I do not see that there can be any ground for such an assumption other than the tenacious and probably usually unconscious adherence to the inherited and deep-rooted idea of the dynamic significance of 'fertilization,' no longer, perhaps in its original form, which regarded the sperm as the vital spark which awakened new life in the dead ovum, but in the modified form of the 'rejuvenating' power of amphimixis.

Quite recently an attempt has been made to modify the idea of the 'rejuvenating' effect of amphimixis so that it should mean only an advantage, not an actual condition of persistence. Hartog, in particular, admits so much, that the occurrence of purely asexual and purely parthenogenetic reproduction excludes the possibility of our regarding the process of amphimixis as a condition of the maintenance of life. But then we must also cease to regard the 'ageing' and dying off of Infusorians which have been prevented from conjugating as an outcome of the primary constitution of the living substance, and should entirely abandon the misleading expression 'rejuvenescence.'

If we fix our attention on the numberless kinds of cells in higher organisms and on multicellular organisms as intact unities, we see that they all die off, that they are subject to a natural death, that is, a cessation of vital movement from internal causes, yet no one is likely to refer their transitoriness to the fact that they do not enter into amphimixis. We find it quite 'intelligible' that the cells of our body should be used up sooner or later as a result of their own function, though we are very far from being able to demonstrate the necessity for this, and so really to 'understand' it.
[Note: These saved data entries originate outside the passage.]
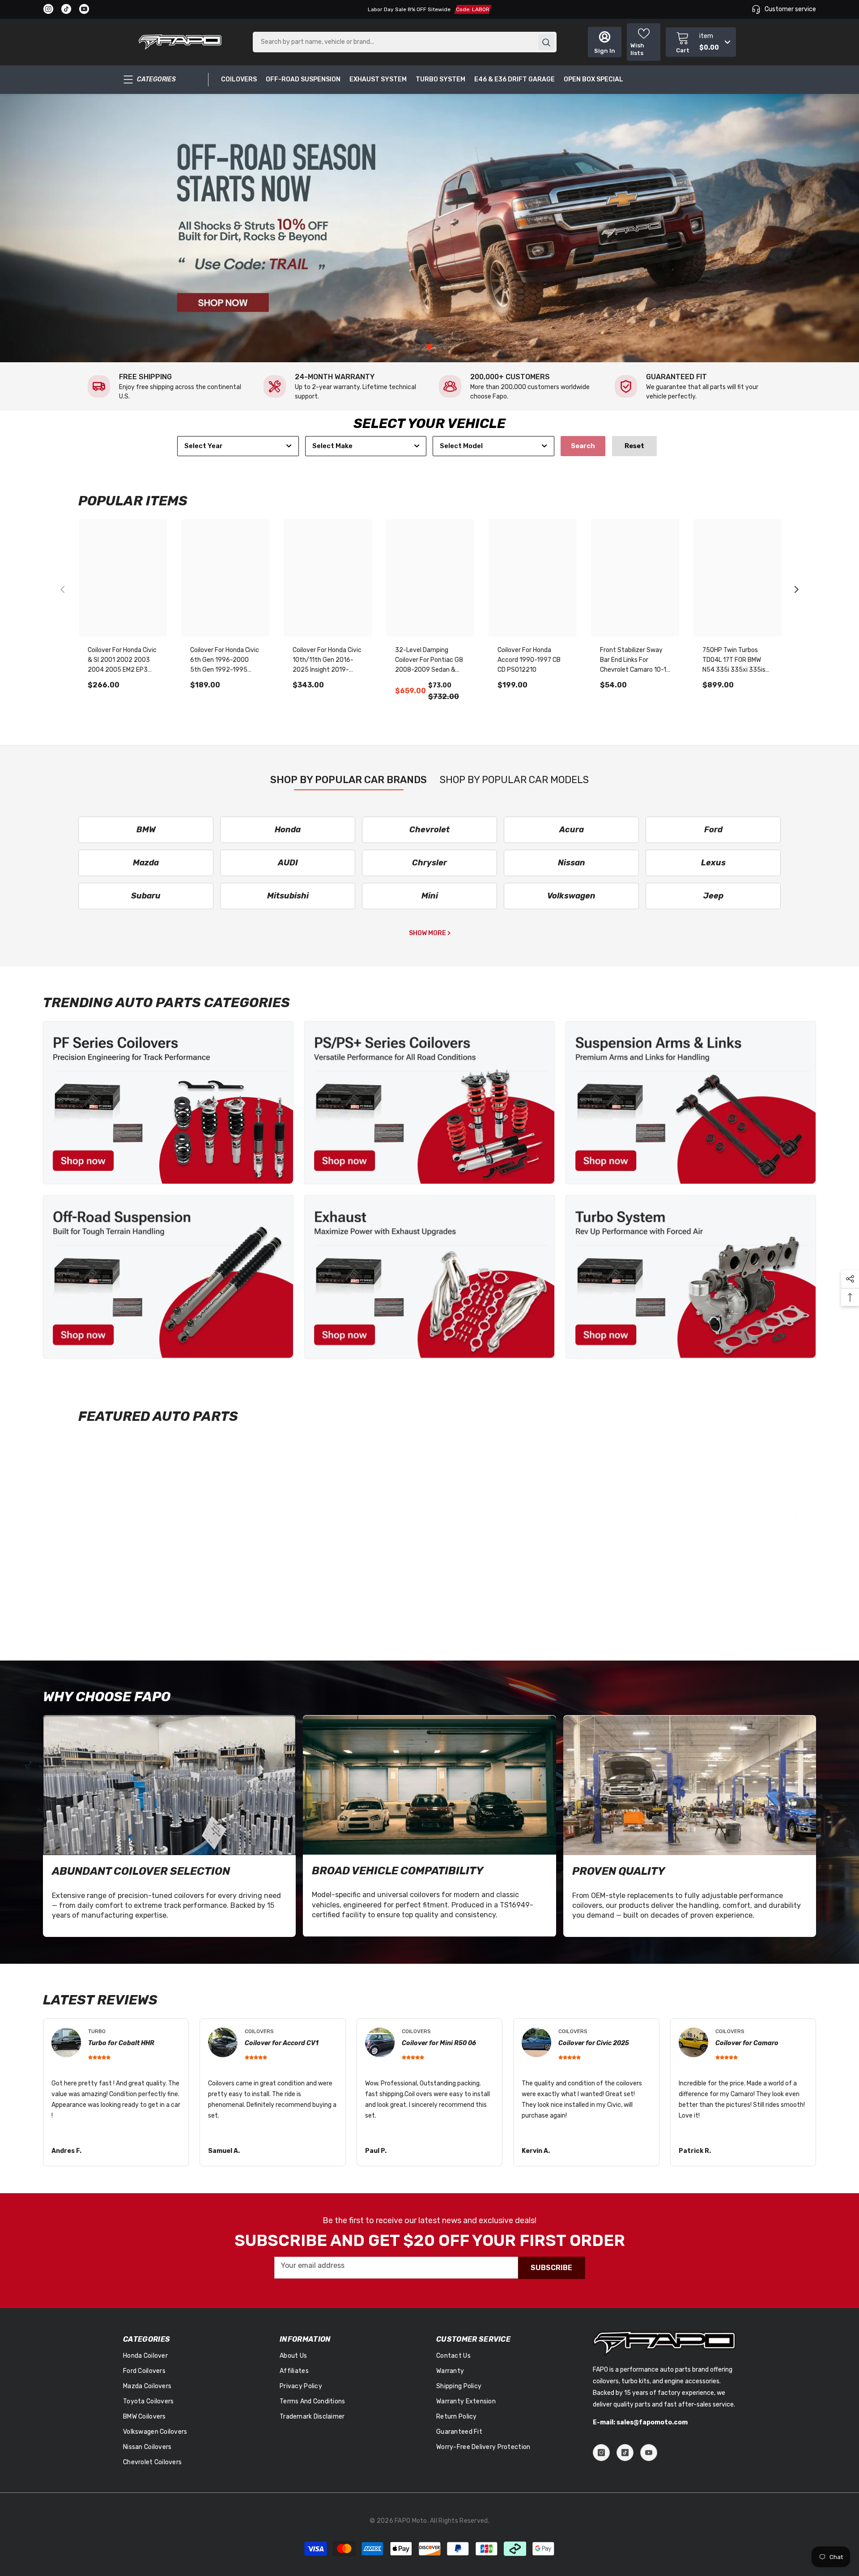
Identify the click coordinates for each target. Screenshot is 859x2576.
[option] (429, 228)
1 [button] (418, 346)
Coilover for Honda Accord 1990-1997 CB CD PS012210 (529, 660)
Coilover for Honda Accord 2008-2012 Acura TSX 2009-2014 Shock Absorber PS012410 (325, 1594)
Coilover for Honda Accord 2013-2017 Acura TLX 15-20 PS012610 (524, 1594)
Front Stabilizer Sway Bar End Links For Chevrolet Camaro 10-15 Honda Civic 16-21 (635, 660)
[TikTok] (625, 2452)
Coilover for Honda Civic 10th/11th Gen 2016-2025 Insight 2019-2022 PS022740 (327, 660)
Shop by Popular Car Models (514, 780)
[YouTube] (648, 2452)
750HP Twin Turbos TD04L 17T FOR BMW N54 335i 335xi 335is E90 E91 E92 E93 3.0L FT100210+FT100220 (734, 660)
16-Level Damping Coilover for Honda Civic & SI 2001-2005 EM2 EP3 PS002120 (224, 1594)
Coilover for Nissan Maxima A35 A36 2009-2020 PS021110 (737, 1593)
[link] (166, 386)
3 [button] (441, 346)
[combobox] (238, 446)
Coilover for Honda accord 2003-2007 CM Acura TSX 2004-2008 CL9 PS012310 (121, 1594)
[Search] (405, 42)
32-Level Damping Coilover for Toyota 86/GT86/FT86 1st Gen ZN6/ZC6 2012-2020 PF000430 (430, 1594)
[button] (796, 589)
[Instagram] (601, 2452)
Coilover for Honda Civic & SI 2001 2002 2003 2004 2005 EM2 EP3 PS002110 (122, 660)
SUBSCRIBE (551, 2267)
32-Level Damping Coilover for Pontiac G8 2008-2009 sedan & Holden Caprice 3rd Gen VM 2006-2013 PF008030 (429, 660)
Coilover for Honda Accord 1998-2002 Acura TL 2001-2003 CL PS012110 (634, 1594)
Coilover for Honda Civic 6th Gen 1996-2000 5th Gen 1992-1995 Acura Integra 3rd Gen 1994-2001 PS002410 (224, 660)
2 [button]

It is only from the standpoint of utility that we can understand the occurrence of natural death; we see that the germ-cells must be potentially immortal like the unicellular organisms, but that the cells which make up the tissues of the body may be transient, and indeed must be so in the interests of their differentiation—often great and in one direction—which determines the services they render to the body. They required to become so differentiated that they could not continue to live on without limit, and they did become so differentiated because only thus could an ever-increasing functional capacity of the whole organism be rendered possible; but they die not because 'rejuvenescence through amphimixis is denied them, but because their physical constitution is what it is.' And we must explain the death of the whole many-celled individual in a similar way. When we were trying in a previous study to establish the unlimited continuance, the potential immortality, of unicellular organisms, we noted that an eternal continuance of the life of the body of multicellular organisms could certainly not be a necessity, since the continuance of these forms of life is secured by their germ-cells. A continuance of the body cannot even be regarded as useful from any point of view. And what is not useful for a form of life does not arise as a lasting adaptation, which is of course not to say that an immortality of multicellular organisms, such as they are now, would even have been possible. If these organisms were to attain to such a high degree of functional capacity and of structural complexity as they now exhibit, they obviously could not also have been adapted at the same time to an eternal persistence of life.